キッコーマン食品 プロダクト・マネジャー室 しょうゆ・みりんグループ 恩田友貴さん

恩田 そして「さいしこみ」は、濃厚な味わいが特徴です。通常は大豆と小麦に麹菌を加え、「しょうゆ麹」にしたあとに食塩水を入れるのですが、「さいしこみ」の場合は食塩水の代わりにまたしょうゆを入れるんです。なので、濃厚なしょうゆになるんです。

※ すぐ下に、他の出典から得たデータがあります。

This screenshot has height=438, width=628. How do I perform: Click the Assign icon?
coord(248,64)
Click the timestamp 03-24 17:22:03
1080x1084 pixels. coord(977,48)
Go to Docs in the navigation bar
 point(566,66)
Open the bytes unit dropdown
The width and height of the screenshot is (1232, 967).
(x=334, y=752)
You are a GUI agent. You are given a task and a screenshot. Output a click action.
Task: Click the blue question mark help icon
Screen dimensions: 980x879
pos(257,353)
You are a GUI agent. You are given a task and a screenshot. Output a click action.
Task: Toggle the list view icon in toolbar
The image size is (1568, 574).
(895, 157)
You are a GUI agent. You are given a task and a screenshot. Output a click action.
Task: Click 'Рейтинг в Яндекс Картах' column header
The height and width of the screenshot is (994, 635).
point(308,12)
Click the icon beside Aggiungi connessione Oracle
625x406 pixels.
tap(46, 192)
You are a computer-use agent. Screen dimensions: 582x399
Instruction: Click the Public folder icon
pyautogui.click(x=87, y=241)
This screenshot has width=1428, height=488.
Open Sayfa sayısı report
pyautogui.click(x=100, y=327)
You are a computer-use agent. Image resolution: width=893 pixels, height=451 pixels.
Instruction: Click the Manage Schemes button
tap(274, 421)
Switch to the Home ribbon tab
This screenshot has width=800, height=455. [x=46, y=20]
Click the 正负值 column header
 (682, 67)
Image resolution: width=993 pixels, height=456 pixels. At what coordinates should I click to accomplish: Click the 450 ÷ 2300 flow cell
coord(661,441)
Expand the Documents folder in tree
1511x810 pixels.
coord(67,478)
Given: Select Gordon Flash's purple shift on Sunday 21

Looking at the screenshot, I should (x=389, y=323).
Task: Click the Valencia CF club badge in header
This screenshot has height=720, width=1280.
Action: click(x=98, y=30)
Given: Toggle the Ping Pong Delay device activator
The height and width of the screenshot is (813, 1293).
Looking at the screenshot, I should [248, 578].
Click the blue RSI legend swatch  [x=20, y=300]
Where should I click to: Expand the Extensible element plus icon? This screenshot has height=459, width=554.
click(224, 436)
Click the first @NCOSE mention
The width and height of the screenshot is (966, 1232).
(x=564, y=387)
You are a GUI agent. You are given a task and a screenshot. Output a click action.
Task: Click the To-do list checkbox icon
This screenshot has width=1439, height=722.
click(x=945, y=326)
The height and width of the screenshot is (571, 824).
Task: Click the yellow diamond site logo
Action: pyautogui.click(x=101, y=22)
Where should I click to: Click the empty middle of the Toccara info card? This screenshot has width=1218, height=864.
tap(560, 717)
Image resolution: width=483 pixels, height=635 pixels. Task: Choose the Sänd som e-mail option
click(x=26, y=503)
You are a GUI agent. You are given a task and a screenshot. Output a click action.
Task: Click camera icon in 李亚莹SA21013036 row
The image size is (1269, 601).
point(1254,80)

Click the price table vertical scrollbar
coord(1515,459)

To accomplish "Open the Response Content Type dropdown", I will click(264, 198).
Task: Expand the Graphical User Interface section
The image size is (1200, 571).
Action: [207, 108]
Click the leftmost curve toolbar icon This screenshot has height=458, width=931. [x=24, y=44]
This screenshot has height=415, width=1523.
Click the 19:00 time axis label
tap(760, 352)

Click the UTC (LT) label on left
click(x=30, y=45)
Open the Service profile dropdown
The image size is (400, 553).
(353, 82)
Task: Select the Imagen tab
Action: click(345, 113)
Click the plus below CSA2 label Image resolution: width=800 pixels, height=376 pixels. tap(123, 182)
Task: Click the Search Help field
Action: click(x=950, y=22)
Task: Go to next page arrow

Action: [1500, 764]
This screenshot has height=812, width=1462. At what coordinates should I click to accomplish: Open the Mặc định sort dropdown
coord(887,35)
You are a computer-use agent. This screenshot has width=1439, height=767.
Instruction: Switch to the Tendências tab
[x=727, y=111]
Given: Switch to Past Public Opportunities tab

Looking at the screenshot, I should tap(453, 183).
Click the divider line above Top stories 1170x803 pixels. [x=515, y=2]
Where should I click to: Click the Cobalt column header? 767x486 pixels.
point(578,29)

ーーこれらの分類は、品質基準を定めた規格「JAS」による分類ですよね。

恩田 はい。ですので、実際にお客さまが見分けるときは、「こいくち」の中でも「丸大豆しょうゆ」「しぼりたて生しょうゆ」「減塩しょうゆ」どれを選ぶか……といった視点がわかりやすいと思います。こうした分類は、用途別で見ていただくのがわかりやすいです。
たとえば「減塩」はご年配の方や血圧が気になる方、塩分の量を意識する女性がよく使われるかなと思います。

キッコーマン いつでも新鮮 味わいリッチ減塩しょうゆ

恩田 また健康目的に限らず、「刺身をおいしく食べたいから、刺身のときだけ減塩を使う」という方が多くいますね。